╭─ Available data

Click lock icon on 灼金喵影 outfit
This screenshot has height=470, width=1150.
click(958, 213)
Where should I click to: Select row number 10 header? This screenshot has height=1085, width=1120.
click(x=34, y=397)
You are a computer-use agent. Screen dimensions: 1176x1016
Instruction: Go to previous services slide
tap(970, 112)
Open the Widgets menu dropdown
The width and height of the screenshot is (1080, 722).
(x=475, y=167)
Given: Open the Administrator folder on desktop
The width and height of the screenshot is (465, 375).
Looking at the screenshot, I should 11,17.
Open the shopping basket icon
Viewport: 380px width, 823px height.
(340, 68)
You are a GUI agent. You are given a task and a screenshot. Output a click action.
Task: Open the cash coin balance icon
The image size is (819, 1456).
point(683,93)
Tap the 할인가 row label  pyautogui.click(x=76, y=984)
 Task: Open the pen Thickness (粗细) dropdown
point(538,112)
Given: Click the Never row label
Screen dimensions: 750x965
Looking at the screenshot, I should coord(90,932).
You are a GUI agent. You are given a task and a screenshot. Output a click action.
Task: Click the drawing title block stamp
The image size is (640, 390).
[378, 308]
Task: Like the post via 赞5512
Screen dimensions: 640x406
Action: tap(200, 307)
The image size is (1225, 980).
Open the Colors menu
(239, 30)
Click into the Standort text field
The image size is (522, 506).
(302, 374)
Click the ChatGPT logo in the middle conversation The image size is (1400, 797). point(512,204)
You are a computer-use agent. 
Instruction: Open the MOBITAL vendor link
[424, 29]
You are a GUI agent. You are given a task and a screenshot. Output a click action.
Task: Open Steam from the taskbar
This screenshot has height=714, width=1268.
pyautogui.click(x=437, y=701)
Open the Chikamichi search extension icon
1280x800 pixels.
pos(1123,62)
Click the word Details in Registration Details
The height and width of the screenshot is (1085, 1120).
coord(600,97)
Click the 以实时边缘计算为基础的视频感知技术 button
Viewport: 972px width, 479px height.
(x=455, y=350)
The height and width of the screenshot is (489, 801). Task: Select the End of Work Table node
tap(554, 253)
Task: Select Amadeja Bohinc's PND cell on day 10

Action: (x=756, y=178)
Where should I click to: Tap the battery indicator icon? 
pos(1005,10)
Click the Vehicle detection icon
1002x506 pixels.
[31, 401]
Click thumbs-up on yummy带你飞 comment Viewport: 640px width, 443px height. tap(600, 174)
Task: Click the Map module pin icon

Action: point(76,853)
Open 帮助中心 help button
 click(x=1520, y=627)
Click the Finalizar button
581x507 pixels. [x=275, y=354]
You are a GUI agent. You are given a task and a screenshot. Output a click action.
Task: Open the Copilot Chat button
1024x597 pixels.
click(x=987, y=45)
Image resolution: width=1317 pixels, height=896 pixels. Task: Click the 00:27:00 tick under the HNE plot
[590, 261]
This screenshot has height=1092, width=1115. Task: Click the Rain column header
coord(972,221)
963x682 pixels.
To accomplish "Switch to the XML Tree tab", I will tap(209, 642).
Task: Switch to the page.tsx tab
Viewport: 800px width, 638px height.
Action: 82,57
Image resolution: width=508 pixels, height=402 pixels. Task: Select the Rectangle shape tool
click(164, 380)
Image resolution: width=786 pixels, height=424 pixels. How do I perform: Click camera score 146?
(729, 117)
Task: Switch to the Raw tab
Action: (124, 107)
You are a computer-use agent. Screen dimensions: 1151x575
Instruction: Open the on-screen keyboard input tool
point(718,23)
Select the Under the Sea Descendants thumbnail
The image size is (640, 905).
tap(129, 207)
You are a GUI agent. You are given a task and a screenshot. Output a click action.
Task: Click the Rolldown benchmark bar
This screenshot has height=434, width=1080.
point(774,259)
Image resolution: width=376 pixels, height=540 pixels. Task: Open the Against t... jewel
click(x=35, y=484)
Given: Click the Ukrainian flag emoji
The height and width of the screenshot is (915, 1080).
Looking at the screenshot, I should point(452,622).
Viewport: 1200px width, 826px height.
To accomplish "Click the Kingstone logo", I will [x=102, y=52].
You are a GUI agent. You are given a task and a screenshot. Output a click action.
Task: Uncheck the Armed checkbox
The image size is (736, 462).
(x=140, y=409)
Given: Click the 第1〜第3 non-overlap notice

╰─

An exact copy of the lines from the one containing "The height and width of the screenshot is (915, 1080)." through the end of the data above is the whole answer.

Task response ::
The height and width of the screenshot is (915, 1080).
Looking at the screenshot, I should point(452,622).
Viewport: 1200px width, 826px height.
To accomplish "Click the Kingstone logo", I will [x=102, y=52].
You are a GUI agent. You are given a task and a screenshot. Output a click action.
Task: Uncheck the Armed checkbox
The image size is (736, 462).
(x=140, y=409)
Given: Click the 第1〜第3 non-overlap notice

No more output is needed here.